I found practising in the island of Panay Dr. Lefevre, whom I had known in Egypt more than twenty years before, and who was one of the courageous men who boldly grappled with the current superstitions respecting the contagious character of the Oriental plague, and the delusions as to the efficacy of quarantine regulations, so really useless, costly, and vexatious. He placed in my hand some observations which he had published at Bombay in 1840, where vessels from the Red Sea were subjected to sanatory visitations. He asserts that plague is only generated at particular seasons, in certain definable conditions of the atmosphere, and when miasma is created by the decomposition of decaying matter; that endemic plague is unknown in countries where proper attention is paid to hygienic precautions; that severe cold or intense heat equally arrests the progress of the plague; that the epoch of its ravages is always one when damp and exposed animal and vegetable substances emit the greatest amount of noxious gases; and that plague has never been known to originate or to spread where the air is in a state of purity. I was glad to rediscuss the matter with him after so long an added experience, and to find he had been more and more confirmed in his former conclusions by prolonged residence in the tropics, where endemic and epidemic diseases partake of the pestilential character, though they do not assume the forms, of the Levant plague. Dr. Lefevre affirms that quarantines have done nothing whatever to lessen the dangers or check the ravages of the plague, but much to encourage its propagation. He complains of the deafness and incredulity of those whom the examination of a “thousand indisputable facts” will not convince, and he thus concludes: – “If I had not with peculiar attention studied the plague in the midst of an epidemic, and without any more precautions than if the danger was nothing – if, subsequent to the terrible visitation of 1835 in Egypt, I had not been frequently a witness to the scourge – if, finally, since that epoch I had not given myself up, with all the warmth of passion, to the constant study of this malady, to the perusal of histories of the plagues which have ravaged the world, and to the examination of all sorts of objections – I should not have dared to emit such a decided opinion – an opinion respecting the soundness of which I do not entertain the slightest doubt.”

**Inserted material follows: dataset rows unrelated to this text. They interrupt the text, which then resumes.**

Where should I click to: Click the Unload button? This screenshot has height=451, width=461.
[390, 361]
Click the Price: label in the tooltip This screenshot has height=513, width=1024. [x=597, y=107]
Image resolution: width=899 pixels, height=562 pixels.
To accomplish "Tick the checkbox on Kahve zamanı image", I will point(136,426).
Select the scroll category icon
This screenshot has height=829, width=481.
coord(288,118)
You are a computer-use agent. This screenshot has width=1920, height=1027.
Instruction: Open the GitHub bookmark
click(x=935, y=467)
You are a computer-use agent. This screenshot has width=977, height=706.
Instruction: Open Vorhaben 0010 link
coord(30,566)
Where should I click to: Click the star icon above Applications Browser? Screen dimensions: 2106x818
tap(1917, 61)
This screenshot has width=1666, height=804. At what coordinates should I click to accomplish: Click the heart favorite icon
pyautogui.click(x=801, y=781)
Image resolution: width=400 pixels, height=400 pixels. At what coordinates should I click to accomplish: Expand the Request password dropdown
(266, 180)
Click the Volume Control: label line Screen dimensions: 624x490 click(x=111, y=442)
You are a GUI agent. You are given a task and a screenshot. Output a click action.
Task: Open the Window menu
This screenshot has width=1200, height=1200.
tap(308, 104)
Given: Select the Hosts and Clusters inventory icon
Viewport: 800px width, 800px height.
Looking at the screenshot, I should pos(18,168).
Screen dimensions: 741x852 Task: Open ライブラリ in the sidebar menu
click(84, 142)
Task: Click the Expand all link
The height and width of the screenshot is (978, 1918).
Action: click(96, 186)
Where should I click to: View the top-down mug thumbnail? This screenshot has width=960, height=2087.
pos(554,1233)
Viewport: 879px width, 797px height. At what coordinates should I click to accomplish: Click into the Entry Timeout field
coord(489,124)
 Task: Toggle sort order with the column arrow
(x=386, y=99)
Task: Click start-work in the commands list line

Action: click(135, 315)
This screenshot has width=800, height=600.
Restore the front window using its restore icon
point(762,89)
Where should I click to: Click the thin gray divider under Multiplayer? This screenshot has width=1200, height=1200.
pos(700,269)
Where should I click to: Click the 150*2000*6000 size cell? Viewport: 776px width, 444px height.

One cannot but be struck, in reference to the geographical character of these islands, with the awful serenity and magnificent beauty of their primeval forests, so seldom penetrated, and in their recesses hitherto inaccessible to the foot of man. There is nothing to disturb their silence but the hum of insects, the song of birds, the noises of wild animals, the rustling of the leaves, or the fall of decayed branches. It seems as if vegetation revelled in undisturbed and uncontrolled luxuriance. Creeping plants wander from tree to tree; lovely orchids hang themselves from trunks and boughs. One asks, why is so much sweetness, so much glory, wasted? But is it wasted? To the Creator the contemplation of his works, even where unmarked by human eye, must be complacent; and these half-concealed, half-developed treasures, are but reserved storehouses for man to explore; they will furnish supplies to awaken the curiosity and gratify the inquiry of successive ages. Rove where he may – explore as he will – tax his intellect with research, his imagination with inventions – there is, there will be, an infinite field around and above him, inexhaustible through countless generations.

8.Diccionario geográfico, estadístico, histórico de las Islas Filipinas. 2 vols. Madrid, 1850.